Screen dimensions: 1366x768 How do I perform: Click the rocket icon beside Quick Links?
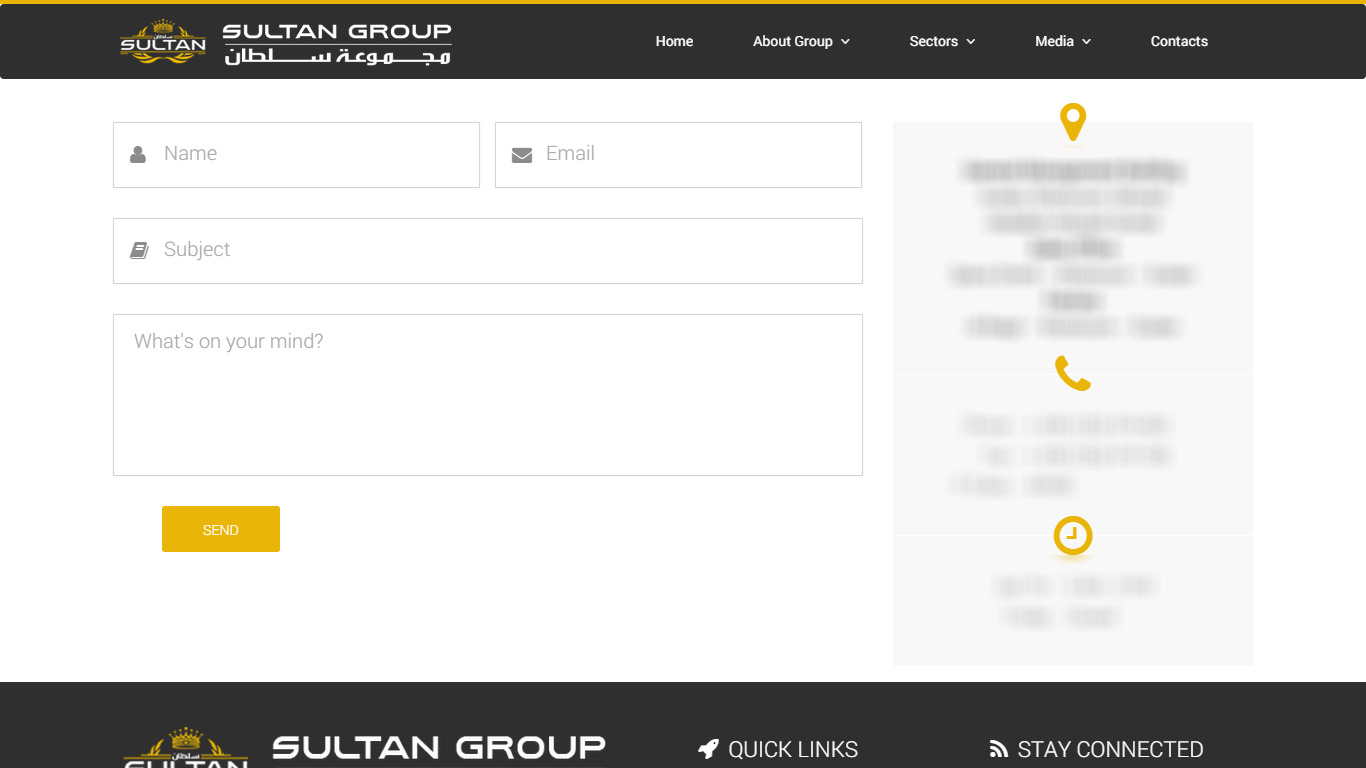[x=708, y=749]
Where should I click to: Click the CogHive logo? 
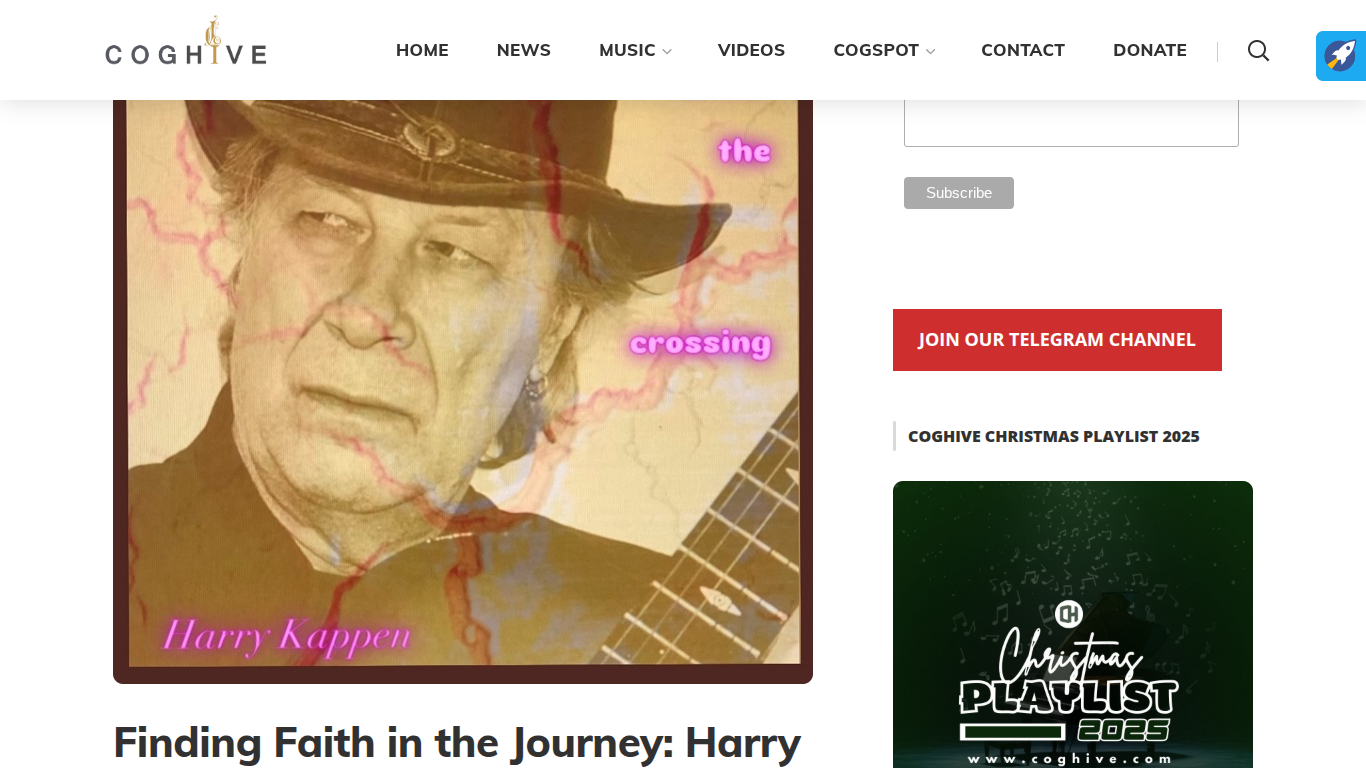click(186, 42)
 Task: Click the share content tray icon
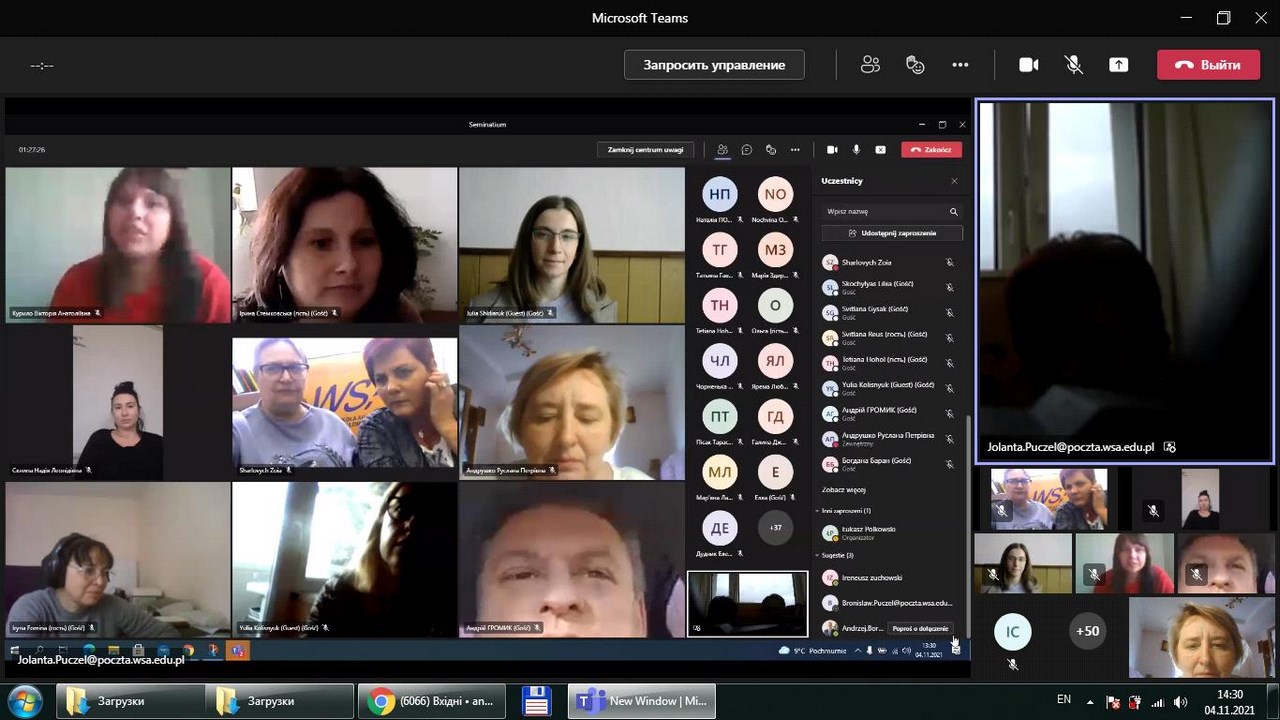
○ ○ ○
Please write every line above out exactly as given, except for any pictures.

Screen dimensions: 1366x768 How do I perform: Click the rocket icon beside Quick Links?
[x=708, y=749]
Where should I click to: Click the CogHive logo? 
click(186, 42)
 Task: Click the share content tray icon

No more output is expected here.